N.S. oceanside hamlet bands together to protect itself from climate change
CBC
Hope Shanks has seen more than her fair share of the effects of climate change.
At least once a year, the bookkeeper for the restaurant and shop in Halls Harbour, N.S., has to help clean up after water from the Bay of Fundy breaches the seawall, sweeps across the parking lot and floods the restaurant.
Most recently, on Christmas Eve, the Halls Harbour Lobster Pound was inundated with more than a metre of water.
"Our staff does a great job. You would not know that there was seaweed in here," Shanks says, looking around the restaurant one morning in mid-February.
Still, she hopes someday she won't have to deal with damage on a regular basis.
"It would be so nice next winter to not have to worry about whether or not the tide is going to wash us away."
That day may not come next winter — or even the following one — but it could be on its way.
Halls Harbour is a picturesque community that's a popular tourist draw, known for its tides that lift the fishing boats moored to the wharf at high tide and then lower them to the harbour floor at low tide.
Visitors must navigate a steep descent into the heart of the community, then a hairpin turn in the road that leads to a rocky beach and a few businesses.
But the proximity to the water that appeals to residents and visitors is also what threatens the community.

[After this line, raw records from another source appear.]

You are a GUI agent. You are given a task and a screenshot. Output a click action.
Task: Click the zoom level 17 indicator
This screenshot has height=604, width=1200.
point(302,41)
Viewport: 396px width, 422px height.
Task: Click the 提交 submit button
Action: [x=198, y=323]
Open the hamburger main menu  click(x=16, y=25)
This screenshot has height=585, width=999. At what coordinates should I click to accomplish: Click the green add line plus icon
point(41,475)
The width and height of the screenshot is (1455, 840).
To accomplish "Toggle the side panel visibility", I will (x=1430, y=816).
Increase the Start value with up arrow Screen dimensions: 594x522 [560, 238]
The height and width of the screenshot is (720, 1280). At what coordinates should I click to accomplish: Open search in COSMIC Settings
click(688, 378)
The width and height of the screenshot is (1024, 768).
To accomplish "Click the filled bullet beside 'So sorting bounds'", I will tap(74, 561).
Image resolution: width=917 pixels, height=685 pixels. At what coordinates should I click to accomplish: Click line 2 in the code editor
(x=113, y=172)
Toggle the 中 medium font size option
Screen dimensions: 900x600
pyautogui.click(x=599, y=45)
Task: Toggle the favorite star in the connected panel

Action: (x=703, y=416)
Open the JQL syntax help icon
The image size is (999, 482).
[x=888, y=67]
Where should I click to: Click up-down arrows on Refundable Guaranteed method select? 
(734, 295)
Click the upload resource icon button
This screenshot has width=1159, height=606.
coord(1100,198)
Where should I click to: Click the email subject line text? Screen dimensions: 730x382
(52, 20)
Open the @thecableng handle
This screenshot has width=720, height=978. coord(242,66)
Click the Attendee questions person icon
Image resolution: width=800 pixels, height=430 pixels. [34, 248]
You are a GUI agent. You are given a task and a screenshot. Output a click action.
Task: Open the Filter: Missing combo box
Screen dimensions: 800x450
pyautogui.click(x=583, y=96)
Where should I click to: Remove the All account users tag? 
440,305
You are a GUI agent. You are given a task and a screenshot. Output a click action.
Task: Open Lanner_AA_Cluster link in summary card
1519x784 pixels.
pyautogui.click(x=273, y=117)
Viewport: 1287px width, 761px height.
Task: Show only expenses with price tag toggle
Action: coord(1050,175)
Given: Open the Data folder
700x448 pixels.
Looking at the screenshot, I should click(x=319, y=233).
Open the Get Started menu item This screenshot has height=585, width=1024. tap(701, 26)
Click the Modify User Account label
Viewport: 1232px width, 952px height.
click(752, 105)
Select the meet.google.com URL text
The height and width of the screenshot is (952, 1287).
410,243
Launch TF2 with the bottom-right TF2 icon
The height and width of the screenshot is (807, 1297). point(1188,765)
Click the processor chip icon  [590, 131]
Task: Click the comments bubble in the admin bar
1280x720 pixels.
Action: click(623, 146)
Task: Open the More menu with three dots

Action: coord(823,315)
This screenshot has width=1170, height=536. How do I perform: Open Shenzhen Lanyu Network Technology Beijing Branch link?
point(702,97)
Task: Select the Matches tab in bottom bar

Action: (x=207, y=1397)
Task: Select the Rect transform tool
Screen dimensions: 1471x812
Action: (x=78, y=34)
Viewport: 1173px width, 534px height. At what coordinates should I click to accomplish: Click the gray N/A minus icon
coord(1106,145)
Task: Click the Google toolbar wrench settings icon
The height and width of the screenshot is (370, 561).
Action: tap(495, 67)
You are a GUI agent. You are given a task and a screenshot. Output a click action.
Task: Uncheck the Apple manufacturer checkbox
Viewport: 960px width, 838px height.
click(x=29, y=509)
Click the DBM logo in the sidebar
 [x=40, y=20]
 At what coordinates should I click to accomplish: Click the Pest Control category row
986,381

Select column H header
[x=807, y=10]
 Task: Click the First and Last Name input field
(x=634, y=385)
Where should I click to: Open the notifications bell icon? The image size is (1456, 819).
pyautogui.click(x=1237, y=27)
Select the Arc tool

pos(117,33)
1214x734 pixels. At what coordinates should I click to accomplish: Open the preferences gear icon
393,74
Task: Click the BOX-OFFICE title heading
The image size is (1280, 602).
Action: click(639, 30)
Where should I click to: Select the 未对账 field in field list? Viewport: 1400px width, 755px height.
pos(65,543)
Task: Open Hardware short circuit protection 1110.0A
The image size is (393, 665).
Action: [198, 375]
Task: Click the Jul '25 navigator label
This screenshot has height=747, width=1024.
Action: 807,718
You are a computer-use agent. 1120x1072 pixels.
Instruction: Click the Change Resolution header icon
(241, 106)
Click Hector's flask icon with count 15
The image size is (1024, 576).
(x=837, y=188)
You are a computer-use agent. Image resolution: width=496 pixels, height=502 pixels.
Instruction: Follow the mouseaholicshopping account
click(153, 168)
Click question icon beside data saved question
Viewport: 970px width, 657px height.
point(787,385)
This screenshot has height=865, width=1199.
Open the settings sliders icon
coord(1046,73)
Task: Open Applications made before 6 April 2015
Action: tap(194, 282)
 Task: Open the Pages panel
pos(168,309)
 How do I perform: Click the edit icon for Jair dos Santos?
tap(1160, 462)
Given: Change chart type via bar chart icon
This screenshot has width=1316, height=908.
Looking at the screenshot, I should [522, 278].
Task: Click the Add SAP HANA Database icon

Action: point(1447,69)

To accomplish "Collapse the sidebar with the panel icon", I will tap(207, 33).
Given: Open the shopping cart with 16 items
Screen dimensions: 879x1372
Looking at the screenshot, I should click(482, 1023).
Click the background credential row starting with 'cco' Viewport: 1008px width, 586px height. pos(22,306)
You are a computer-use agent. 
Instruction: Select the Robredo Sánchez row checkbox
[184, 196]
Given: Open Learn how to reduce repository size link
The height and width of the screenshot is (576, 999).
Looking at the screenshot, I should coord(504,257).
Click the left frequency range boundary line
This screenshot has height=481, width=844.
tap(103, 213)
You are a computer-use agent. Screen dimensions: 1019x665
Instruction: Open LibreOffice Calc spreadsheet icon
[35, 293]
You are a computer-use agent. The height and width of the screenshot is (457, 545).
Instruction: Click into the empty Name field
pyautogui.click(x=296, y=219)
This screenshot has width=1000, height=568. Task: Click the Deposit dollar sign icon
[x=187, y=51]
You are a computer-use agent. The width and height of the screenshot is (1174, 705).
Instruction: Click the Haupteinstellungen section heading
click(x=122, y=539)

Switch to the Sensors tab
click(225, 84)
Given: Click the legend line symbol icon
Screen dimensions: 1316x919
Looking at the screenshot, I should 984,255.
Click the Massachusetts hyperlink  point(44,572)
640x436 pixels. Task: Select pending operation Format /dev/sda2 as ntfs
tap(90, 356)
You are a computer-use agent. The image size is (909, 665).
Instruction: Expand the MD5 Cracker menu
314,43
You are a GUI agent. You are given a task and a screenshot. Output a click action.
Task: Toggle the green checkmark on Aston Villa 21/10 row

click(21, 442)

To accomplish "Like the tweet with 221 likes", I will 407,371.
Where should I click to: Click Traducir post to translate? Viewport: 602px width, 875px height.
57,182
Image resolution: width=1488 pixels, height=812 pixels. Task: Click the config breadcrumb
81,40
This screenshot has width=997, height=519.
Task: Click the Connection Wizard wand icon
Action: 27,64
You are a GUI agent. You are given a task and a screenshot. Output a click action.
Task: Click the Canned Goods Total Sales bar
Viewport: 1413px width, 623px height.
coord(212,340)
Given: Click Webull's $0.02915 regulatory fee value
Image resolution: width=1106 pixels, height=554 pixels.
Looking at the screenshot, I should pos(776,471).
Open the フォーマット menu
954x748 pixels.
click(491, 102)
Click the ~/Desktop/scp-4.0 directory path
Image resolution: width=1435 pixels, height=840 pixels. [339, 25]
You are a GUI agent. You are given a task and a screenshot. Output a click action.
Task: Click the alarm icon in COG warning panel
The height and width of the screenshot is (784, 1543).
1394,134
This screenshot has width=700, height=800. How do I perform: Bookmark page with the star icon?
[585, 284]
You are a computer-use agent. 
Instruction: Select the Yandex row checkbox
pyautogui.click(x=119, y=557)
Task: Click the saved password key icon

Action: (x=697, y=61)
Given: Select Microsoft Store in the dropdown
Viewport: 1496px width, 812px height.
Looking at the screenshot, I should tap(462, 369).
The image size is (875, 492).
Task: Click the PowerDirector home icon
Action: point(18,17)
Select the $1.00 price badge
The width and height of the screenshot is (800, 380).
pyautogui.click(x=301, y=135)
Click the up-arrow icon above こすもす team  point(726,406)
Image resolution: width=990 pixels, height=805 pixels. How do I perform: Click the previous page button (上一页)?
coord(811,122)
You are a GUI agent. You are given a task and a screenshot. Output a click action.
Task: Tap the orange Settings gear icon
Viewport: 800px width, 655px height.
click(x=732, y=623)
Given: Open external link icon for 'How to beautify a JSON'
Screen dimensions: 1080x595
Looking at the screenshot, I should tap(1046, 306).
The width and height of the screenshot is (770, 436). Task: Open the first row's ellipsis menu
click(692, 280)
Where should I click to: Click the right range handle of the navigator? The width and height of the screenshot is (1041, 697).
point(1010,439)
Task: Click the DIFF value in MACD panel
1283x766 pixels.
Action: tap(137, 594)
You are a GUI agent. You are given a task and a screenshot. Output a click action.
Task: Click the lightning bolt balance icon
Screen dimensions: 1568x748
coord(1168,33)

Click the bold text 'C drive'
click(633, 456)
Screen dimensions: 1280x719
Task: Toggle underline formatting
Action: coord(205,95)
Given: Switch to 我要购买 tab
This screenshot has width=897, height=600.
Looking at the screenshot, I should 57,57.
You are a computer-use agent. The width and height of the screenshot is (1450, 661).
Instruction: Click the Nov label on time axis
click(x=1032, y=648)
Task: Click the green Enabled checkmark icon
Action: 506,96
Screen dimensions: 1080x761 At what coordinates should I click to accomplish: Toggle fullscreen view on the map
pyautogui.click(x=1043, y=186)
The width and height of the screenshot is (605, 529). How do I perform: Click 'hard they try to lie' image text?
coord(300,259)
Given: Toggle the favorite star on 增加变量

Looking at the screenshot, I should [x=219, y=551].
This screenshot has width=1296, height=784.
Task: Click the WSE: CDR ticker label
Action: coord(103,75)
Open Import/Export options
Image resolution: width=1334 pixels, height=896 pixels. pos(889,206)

The seawall, made of huge boulders and concrete blocks, isn't enough to hold in powerful storm surges. Those enormous rocks, meant to protect the harbour and the buildings, sometimes get washed right into the harbour, preventing boats from getting in and out.
An old sluiceway that for decades has controlled the flow of water under the road is no longer up to the tasks Mother Nature now throws at it. The main road sometimes floods during storms, and erosion has started to eat away at the supports underneath.
"A major storm, it's like Niagara Falls over there," says Madonna Spinazola, president of the Halls Harbour Community Development Association. "We've seen storm damage that we've had to repair every single year. Lately, since Juan and Dorian … we're seeing them not only every year, but two or three times a year."
The community development association has devised a plan to help protect Halls Harbour from the stronger storms and sea level rise caused by climate change.